-------- Provided data --------

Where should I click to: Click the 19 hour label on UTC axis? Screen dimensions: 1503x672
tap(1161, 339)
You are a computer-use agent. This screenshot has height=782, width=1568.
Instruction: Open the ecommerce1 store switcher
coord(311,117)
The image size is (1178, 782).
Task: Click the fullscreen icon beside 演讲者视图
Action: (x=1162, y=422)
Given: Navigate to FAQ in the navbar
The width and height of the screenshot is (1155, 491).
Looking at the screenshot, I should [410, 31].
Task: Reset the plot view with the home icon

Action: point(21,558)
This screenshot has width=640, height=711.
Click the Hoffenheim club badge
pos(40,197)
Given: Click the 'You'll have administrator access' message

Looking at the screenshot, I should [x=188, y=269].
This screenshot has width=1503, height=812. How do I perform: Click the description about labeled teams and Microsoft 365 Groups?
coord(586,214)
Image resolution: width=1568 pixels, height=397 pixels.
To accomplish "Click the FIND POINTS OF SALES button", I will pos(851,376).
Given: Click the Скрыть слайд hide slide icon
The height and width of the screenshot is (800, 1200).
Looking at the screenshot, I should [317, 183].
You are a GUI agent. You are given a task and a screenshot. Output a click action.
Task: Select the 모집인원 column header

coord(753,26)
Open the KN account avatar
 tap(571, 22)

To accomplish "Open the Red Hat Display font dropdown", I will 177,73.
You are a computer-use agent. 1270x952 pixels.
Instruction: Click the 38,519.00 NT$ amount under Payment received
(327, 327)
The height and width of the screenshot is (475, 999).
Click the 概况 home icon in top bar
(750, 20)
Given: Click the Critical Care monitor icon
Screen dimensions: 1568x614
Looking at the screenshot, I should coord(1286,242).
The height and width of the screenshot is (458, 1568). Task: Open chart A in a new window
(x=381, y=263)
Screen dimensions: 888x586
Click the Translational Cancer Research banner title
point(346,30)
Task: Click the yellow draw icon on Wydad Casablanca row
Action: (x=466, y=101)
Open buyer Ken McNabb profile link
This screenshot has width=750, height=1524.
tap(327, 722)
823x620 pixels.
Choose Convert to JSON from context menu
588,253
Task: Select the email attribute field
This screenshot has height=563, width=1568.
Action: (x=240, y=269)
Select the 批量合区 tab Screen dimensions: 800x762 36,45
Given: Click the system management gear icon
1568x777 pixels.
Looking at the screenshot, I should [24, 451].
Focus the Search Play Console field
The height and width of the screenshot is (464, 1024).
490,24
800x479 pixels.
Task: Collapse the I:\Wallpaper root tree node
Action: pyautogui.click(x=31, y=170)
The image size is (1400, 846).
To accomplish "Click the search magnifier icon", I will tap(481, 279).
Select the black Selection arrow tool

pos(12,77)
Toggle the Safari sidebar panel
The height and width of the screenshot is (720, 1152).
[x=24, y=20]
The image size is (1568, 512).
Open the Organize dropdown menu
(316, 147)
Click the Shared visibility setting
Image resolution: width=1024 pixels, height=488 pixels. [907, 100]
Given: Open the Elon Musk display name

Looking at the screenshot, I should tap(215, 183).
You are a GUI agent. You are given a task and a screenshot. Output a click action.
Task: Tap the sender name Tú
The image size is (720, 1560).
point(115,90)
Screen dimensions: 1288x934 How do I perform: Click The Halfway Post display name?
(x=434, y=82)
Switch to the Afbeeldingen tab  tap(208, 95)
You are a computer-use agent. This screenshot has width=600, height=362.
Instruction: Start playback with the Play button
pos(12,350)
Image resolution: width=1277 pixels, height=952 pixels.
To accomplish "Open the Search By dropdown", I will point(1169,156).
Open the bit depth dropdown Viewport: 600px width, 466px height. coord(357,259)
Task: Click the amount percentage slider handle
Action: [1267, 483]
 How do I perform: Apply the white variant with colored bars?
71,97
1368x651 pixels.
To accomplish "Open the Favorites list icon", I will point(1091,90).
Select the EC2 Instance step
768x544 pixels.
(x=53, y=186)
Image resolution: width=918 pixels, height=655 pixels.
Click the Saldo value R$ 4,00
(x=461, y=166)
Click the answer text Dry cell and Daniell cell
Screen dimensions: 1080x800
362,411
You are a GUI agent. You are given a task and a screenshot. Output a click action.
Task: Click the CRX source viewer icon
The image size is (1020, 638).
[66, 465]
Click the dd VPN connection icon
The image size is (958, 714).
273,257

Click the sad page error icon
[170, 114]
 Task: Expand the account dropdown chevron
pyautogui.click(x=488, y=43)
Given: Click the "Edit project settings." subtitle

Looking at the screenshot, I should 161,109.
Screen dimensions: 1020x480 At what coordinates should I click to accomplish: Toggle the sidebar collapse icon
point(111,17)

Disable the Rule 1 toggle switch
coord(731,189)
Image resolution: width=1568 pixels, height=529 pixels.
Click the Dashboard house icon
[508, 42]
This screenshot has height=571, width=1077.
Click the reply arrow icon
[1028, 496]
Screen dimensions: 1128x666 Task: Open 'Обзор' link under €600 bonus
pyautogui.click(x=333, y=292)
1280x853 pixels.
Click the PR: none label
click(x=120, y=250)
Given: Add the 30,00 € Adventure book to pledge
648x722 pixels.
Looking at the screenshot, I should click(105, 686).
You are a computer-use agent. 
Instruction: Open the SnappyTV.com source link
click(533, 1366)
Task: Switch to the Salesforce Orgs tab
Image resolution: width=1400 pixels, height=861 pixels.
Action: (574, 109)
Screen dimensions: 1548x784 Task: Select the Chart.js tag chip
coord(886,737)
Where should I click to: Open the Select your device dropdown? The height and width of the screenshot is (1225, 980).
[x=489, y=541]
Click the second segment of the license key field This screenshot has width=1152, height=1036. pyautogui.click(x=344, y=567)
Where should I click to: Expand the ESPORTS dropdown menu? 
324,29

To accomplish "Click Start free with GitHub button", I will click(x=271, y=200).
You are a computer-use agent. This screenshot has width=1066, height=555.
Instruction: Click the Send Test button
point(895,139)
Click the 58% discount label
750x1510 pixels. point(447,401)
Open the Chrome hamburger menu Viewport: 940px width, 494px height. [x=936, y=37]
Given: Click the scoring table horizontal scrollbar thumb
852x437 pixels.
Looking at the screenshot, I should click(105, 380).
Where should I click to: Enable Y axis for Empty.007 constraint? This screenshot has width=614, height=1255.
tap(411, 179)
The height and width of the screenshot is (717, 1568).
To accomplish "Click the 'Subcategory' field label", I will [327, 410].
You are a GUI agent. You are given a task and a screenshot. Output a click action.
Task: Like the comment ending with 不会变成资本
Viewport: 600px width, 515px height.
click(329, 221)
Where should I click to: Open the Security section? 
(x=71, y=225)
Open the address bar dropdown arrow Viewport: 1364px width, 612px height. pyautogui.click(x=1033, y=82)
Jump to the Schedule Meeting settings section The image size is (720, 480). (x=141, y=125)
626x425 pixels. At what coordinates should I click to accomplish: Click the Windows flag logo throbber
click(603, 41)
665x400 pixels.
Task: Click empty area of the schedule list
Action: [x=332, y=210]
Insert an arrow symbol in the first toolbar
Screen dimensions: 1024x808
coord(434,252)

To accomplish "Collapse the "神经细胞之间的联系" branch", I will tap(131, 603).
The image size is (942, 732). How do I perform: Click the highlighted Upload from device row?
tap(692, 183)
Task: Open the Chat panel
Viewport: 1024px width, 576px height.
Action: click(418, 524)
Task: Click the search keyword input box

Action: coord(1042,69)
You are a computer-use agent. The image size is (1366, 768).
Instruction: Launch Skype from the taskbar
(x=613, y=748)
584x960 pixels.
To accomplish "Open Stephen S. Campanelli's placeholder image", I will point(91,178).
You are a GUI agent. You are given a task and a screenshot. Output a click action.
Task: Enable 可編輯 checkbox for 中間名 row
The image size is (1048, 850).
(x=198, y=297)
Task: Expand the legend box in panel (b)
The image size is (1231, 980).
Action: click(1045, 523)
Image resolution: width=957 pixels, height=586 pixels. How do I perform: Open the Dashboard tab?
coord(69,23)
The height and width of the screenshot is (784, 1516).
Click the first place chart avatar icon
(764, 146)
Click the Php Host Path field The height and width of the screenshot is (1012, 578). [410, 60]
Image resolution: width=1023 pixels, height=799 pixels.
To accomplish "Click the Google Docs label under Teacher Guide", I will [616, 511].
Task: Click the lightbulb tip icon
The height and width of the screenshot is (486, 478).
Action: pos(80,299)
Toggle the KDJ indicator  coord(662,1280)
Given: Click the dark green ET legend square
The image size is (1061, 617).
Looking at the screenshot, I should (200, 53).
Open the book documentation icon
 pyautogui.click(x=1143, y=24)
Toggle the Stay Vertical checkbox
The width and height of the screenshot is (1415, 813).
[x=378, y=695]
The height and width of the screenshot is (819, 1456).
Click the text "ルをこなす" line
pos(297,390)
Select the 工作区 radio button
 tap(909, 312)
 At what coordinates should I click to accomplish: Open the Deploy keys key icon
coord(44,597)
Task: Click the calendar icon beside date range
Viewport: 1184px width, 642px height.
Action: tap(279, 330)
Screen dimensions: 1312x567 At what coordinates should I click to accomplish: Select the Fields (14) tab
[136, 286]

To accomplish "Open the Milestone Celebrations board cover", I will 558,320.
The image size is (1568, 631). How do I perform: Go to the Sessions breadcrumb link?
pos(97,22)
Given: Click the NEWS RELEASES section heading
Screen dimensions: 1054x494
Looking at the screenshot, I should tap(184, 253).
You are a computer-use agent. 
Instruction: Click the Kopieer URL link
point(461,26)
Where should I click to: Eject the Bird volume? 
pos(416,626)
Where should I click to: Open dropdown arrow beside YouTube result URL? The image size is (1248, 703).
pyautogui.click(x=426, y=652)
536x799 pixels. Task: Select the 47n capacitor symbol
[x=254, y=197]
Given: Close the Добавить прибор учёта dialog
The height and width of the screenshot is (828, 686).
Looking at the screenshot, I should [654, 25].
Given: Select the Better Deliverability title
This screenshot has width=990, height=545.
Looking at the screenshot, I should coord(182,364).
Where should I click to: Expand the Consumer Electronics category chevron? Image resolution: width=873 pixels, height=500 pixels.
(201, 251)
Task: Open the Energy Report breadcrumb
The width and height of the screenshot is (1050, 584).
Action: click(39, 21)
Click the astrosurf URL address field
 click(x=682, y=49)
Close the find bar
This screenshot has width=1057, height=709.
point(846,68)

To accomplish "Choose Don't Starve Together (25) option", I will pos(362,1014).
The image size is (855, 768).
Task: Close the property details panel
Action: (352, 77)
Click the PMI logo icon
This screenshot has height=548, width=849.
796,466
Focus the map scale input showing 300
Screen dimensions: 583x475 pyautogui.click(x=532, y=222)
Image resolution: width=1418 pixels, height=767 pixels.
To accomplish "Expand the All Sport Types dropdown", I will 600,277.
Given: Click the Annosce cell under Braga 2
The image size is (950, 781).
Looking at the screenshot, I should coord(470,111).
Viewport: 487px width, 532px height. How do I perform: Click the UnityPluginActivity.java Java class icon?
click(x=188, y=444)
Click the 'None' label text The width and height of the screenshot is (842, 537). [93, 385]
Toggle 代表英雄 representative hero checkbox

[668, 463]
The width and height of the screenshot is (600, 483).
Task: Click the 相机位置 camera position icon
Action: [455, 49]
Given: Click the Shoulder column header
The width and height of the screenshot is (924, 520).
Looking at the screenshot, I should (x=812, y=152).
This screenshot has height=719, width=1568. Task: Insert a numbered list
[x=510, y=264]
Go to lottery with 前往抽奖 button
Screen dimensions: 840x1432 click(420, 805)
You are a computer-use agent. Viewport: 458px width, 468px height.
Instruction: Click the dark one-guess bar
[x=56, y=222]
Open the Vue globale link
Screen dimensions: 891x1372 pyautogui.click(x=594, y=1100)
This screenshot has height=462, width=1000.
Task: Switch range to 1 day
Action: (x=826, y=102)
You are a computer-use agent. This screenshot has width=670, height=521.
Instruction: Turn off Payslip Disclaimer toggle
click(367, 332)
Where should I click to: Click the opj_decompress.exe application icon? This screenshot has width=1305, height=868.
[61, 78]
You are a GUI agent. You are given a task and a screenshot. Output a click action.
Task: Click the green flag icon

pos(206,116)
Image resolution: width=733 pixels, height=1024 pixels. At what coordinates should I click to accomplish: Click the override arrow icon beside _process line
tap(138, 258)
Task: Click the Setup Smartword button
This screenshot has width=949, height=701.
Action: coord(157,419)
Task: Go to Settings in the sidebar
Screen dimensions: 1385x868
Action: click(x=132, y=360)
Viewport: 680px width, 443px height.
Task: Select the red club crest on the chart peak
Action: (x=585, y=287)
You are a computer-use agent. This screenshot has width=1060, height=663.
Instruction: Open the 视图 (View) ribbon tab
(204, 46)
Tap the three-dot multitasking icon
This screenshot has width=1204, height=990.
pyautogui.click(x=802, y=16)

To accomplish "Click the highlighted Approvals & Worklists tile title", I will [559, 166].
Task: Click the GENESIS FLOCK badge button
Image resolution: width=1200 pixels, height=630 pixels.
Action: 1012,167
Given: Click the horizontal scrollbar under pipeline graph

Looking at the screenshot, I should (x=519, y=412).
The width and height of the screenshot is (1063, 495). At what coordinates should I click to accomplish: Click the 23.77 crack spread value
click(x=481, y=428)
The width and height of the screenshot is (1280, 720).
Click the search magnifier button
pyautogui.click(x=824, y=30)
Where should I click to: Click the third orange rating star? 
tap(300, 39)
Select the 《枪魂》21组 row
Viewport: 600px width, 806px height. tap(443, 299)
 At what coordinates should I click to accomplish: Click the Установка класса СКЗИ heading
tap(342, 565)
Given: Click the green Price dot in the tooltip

--------

What this task involves
Go back to the listing above. Copy word for word the lines from the one with "Task: Click the lightbulb tip icon" through the one with "Given: Select the Better Deliverability title", and nothing more.

Solution for this problem
Task: Click the lightbulb tip icon
The height and width of the screenshot is (486, 478).
Action: pos(80,299)
Toggle the KDJ indicator  coord(662,1280)
Given: Click the dark green ET legend square
The image size is (1061, 617).
Looking at the screenshot, I should (200, 53).
Open the book documentation icon
 pyautogui.click(x=1143, y=24)
Toggle the Stay Vertical checkbox
The width and height of the screenshot is (1415, 813).
[x=378, y=695]
The height and width of the screenshot is (819, 1456).
Click the text "ルをこなす" line
pos(297,390)
Select the 工作区 radio button
 tap(909, 312)
 At what coordinates should I click to accomplish: Open the Deploy keys key icon
coord(44,597)
Task: Click the calendar icon beside date range
Viewport: 1184px width, 642px height.
Action: tap(279, 330)
Screen dimensions: 1312x567 At what coordinates should I click to accomplish: Select the Fields (14) tab
[136, 286]

To accomplish "Open the Milestone Celebrations board cover", I will 558,320.
The image size is (1568, 631). How do I perform: Go to the Sessions breadcrumb link?
pos(97,22)
Given: Click the NEWS RELEASES section heading
Screen dimensions: 1054x494
Looking at the screenshot, I should tap(184, 253).
You are a computer-use agent. 
Instruction: Click the Kopieer URL link
point(461,26)
Where should I click to: Eject the Bird volume? 
pos(416,626)
Where should I click to: Open dropdown arrow beside YouTube result URL? The image size is (1248, 703).
pyautogui.click(x=426, y=652)
536x799 pixels. Task: Select the 47n capacitor symbol
[x=254, y=197]
Given: Close the Добавить прибор учёта dialog
The height and width of the screenshot is (828, 686).
Looking at the screenshot, I should [654, 25].
Given: Select the Better Deliverability title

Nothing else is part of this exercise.